Write out the rows word for word, from the line with "Tap the answer field with қалалық" up to and including the line with "Action: pos(636,717)", and nothing else.

▶ Provided records:
•••••

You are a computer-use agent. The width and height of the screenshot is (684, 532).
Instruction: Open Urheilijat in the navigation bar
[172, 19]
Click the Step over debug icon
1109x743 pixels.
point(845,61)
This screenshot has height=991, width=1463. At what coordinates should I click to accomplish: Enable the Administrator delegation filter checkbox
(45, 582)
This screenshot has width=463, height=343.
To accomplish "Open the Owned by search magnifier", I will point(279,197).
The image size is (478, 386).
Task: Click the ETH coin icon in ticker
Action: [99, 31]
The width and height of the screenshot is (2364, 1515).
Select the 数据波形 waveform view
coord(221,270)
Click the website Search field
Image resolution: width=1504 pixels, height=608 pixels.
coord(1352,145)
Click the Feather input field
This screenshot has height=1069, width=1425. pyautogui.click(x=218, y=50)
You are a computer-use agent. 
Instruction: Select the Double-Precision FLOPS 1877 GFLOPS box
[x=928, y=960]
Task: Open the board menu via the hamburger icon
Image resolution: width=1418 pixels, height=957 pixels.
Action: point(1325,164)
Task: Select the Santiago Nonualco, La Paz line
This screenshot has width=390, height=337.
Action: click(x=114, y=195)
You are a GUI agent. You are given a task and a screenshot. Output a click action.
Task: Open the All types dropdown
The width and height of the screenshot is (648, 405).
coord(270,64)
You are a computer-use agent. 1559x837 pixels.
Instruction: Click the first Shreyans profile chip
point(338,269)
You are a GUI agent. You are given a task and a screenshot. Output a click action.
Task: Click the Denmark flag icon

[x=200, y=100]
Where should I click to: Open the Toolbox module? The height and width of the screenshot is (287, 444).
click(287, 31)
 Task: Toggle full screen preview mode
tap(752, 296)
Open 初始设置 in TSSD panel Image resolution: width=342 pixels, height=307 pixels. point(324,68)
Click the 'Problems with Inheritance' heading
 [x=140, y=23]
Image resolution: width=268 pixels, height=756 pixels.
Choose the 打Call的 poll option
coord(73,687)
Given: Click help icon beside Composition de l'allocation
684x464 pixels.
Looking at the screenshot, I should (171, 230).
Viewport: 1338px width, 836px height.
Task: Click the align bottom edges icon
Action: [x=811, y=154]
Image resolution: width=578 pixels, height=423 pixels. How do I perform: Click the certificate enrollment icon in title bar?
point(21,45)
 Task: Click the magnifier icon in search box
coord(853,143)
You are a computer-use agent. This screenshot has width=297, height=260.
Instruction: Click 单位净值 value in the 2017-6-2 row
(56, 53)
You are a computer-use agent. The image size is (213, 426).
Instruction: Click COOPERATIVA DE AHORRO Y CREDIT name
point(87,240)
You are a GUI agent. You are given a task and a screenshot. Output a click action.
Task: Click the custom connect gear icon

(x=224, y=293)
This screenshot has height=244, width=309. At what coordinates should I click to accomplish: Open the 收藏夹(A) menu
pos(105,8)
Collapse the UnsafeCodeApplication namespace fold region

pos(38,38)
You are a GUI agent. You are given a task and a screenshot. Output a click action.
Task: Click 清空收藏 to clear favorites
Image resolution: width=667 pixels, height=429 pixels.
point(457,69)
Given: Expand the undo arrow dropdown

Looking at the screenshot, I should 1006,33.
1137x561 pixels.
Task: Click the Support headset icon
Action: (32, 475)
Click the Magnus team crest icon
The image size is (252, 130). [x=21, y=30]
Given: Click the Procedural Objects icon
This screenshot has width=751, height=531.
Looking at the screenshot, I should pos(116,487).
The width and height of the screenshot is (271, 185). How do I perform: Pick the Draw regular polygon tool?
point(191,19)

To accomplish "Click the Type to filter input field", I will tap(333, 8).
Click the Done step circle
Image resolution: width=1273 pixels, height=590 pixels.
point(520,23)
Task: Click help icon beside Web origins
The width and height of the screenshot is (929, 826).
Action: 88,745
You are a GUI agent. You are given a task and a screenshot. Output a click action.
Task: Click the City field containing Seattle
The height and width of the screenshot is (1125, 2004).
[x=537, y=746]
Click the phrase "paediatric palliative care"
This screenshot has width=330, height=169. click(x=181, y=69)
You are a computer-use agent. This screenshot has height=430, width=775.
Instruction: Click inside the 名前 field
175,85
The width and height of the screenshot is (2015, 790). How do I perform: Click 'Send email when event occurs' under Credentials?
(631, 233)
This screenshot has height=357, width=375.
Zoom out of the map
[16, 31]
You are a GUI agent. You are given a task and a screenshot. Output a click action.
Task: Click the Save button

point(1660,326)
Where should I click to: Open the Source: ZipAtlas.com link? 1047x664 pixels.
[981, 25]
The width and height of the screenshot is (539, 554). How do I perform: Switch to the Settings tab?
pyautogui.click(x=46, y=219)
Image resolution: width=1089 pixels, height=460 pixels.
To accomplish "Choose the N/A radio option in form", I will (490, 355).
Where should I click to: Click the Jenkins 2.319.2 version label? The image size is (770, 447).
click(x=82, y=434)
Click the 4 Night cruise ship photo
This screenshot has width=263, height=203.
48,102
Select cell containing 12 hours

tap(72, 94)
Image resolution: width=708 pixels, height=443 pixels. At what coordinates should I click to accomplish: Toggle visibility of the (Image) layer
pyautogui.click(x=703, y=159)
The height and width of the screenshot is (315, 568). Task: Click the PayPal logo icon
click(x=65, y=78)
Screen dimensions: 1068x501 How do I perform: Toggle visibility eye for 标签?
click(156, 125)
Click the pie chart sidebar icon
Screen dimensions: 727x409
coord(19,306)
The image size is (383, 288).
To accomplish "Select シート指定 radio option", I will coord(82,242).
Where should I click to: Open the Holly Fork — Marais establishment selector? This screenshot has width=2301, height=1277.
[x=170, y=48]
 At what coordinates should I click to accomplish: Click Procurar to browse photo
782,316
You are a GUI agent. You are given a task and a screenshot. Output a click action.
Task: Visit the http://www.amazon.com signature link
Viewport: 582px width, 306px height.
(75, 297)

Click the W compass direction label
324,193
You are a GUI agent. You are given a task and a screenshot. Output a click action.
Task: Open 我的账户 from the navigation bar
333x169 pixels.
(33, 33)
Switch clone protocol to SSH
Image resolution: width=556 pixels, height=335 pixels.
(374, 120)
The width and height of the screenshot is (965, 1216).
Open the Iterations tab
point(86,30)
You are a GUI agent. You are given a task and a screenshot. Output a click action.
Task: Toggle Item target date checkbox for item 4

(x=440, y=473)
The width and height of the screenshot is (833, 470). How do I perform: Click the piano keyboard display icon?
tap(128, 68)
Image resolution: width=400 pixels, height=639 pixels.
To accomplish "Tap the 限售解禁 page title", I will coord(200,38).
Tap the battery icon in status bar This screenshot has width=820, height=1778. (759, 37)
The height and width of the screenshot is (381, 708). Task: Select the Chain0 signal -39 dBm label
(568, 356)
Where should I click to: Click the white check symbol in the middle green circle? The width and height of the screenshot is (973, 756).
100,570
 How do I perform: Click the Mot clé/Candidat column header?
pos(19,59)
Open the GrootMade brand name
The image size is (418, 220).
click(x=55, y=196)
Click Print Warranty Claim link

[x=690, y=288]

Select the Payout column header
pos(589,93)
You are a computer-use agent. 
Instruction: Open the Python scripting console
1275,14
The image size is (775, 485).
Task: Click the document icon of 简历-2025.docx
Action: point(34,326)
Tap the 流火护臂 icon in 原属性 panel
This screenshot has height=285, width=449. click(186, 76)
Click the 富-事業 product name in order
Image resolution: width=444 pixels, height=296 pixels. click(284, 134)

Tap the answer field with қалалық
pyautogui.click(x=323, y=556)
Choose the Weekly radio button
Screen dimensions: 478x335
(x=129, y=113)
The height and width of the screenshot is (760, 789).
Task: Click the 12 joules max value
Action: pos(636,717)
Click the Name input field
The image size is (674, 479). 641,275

•••••

▶ The answer:
Tap the answer field with қалалық
pyautogui.click(x=323, y=556)
Choose the Weekly radio button
Screen dimensions: 478x335
(x=129, y=113)
The height and width of the screenshot is (760, 789).
Task: Click the 12 joules max value
Action: pos(636,717)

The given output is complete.